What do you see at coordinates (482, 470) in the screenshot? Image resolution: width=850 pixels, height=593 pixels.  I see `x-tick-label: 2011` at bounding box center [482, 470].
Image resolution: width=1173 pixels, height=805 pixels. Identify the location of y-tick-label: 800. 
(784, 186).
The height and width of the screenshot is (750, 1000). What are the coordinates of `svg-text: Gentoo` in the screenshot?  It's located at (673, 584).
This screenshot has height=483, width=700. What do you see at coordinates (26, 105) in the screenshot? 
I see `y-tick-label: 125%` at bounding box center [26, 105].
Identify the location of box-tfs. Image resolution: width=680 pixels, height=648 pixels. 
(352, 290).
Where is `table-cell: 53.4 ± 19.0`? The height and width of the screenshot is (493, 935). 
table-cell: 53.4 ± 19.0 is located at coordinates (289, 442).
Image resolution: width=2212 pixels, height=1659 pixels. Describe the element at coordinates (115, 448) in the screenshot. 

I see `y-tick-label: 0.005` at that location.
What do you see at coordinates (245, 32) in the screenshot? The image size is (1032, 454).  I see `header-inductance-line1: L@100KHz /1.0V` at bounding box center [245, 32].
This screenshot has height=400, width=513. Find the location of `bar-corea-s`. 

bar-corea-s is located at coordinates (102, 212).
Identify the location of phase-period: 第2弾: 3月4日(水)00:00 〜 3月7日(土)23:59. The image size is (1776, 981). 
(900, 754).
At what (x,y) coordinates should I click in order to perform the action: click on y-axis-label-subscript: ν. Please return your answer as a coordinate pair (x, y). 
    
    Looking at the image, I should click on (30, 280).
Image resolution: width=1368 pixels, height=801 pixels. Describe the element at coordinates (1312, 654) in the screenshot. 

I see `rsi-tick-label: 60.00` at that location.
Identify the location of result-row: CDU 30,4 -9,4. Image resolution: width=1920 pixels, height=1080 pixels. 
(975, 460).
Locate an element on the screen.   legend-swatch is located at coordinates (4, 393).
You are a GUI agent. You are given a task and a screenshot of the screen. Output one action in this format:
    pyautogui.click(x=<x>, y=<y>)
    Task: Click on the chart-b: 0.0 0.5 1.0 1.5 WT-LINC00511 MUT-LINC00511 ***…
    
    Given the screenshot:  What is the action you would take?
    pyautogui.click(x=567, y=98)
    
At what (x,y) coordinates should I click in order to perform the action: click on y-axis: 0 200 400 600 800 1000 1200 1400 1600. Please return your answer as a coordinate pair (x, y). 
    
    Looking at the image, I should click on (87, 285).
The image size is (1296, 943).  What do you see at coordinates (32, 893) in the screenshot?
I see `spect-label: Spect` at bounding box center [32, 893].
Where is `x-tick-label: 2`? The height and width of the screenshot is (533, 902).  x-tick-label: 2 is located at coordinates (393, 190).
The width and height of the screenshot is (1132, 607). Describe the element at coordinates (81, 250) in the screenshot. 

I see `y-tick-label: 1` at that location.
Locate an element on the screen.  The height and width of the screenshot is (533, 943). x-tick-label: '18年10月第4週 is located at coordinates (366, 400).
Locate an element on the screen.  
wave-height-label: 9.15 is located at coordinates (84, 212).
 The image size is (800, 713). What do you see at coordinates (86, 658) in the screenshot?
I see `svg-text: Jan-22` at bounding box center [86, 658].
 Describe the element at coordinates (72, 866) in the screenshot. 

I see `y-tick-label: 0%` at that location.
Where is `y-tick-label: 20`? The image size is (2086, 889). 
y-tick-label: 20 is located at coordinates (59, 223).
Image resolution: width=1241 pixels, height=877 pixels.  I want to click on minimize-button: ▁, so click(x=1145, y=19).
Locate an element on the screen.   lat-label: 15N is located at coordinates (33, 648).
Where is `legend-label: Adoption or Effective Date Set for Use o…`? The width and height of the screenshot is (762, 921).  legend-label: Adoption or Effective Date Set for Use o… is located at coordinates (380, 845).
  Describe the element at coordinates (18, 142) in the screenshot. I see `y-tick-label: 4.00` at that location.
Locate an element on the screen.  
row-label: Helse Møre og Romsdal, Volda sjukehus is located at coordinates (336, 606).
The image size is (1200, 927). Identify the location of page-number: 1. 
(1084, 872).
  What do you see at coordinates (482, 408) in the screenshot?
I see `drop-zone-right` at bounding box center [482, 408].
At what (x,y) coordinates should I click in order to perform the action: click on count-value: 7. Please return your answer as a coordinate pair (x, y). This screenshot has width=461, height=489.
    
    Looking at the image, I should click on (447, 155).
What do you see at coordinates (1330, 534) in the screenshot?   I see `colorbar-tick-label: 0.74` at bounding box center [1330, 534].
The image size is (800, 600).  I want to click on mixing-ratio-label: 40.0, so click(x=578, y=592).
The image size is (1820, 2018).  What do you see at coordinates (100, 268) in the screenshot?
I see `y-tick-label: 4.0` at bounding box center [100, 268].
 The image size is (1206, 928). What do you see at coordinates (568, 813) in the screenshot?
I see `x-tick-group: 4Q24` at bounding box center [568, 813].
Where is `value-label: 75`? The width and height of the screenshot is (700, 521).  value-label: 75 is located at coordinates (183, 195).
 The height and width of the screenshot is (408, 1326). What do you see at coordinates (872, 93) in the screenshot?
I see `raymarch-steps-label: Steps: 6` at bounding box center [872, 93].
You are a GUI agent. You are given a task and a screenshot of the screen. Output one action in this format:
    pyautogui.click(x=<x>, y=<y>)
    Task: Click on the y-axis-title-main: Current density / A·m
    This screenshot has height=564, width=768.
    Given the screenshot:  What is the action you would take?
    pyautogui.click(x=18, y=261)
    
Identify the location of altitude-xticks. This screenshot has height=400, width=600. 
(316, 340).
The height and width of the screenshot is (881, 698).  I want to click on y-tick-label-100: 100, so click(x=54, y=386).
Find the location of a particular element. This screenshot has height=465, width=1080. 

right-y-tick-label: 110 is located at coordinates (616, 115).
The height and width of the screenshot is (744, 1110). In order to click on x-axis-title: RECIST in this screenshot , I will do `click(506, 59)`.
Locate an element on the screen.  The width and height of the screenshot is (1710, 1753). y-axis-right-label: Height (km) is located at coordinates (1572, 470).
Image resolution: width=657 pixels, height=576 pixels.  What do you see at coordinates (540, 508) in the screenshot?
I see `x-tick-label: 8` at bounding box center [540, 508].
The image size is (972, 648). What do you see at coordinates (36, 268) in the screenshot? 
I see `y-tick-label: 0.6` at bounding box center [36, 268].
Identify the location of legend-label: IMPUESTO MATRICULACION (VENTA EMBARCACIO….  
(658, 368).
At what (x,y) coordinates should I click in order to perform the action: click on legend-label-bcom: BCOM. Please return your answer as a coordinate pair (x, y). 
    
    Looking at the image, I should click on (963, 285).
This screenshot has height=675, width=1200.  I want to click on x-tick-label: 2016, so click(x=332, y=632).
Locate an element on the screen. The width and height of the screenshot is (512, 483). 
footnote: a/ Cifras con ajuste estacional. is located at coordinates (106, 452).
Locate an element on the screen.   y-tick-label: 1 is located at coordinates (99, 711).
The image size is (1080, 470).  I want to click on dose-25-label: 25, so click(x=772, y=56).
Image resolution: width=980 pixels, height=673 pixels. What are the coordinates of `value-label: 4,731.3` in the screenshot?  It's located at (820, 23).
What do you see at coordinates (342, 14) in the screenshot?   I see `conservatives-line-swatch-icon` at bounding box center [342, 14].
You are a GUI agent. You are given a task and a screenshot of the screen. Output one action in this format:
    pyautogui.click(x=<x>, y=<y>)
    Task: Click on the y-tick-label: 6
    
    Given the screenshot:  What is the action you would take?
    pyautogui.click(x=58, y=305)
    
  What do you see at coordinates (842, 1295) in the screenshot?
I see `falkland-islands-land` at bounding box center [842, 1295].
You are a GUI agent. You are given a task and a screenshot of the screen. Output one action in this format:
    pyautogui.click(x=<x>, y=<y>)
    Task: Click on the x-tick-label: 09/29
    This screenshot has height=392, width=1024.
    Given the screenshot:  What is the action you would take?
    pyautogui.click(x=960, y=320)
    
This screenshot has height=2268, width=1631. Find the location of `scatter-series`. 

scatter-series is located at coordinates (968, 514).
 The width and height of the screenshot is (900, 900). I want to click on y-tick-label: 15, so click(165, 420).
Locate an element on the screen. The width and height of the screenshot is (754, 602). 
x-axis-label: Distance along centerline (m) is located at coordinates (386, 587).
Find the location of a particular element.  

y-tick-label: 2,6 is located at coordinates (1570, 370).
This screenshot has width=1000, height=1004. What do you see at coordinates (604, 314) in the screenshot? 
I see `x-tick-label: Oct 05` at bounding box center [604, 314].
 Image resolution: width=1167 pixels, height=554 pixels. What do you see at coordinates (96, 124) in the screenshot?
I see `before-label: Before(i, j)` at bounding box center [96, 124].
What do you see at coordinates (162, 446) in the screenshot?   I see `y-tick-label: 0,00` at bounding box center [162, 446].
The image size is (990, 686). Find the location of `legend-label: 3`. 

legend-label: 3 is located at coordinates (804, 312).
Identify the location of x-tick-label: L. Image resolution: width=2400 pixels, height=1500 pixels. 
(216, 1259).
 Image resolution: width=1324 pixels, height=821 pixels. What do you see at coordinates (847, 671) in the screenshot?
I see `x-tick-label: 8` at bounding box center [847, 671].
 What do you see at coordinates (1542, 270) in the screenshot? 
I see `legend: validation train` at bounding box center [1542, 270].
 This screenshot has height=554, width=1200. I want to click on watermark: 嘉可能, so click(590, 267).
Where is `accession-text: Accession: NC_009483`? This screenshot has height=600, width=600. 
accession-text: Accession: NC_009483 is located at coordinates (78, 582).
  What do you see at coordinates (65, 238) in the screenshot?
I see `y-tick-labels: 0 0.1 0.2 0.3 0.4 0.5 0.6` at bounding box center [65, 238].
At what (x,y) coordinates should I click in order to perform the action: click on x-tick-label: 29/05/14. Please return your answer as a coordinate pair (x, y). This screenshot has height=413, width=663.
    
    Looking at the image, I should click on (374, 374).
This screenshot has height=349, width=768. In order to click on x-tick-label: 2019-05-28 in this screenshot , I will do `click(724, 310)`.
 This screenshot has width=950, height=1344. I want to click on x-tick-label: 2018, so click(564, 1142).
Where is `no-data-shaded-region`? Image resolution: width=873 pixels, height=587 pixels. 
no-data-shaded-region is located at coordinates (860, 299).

Exercise objective:
Can you copy out the lines exactly, starting with the one containing "The image size is (800, 600)." and going on through the one containing "center [540, 508]."?

Result of this exercise:
The image size is (800, 600).  I want to click on mixing-ratio-label: 40.0, so click(x=578, y=592).
The image size is (1820, 2018).  What do you see at coordinates (100, 268) in the screenshot?
I see `y-tick-label: 4.0` at bounding box center [100, 268].
 The image size is (1206, 928). What do you see at coordinates (568, 813) in the screenshot?
I see `x-tick-group: 4Q24` at bounding box center [568, 813].
Where is `value-label: 75`? The width and height of the screenshot is (700, 521).  value-label: 75 is located at coordinates (183, 195).
 The height and width of the screenshot is (408, 1326). What do you see at coordinates (872, 93) in the screenshot?
I see `raymarch-steps-label: Steps: 6` at bounding box center [872, 93].
You are a GUI agent. You are given a task and a screenshot of the screen. Output one action in this format:
    pyautogui.click(x=<x>, y=<y>)
    Task: Click on the y-axis-title-main: Current density / A·m
    This screenshot has height=564, width=768.
    Given the screenshot:  What is the action you would take?
    pyautogui.click(x=18, y=261)
    
Identify the location of altitude-xticks. This screenshot has height=400, width=600. 
(316, 340).
The height and width of the screenshot is (881, 698).  I want to click on y-tick-label-100: 100, so click(x=54, y=386).
Find the location of a particular element. This screenshot has height=465, width=1080. 

right-y-tick-label: 110 is located at coordinates (616, 115).
The height and width of the screenshot is (744, 1110). In order to click on x-axis-title: RECIST in this screenshot , I will do `click(506, 59)`.
Locate an element on the screen.  The width and height of the screenshot is (1710, 1753). y-axis-right-label: Height (km) is located at coordinates (1572, 470).
Image resolution: width=657 pixels, height=576 pixels.  What do you see at coordinates (540, 508) in the screenshot?
I see `x-tick-label: 8` at bounding box center [540, 508].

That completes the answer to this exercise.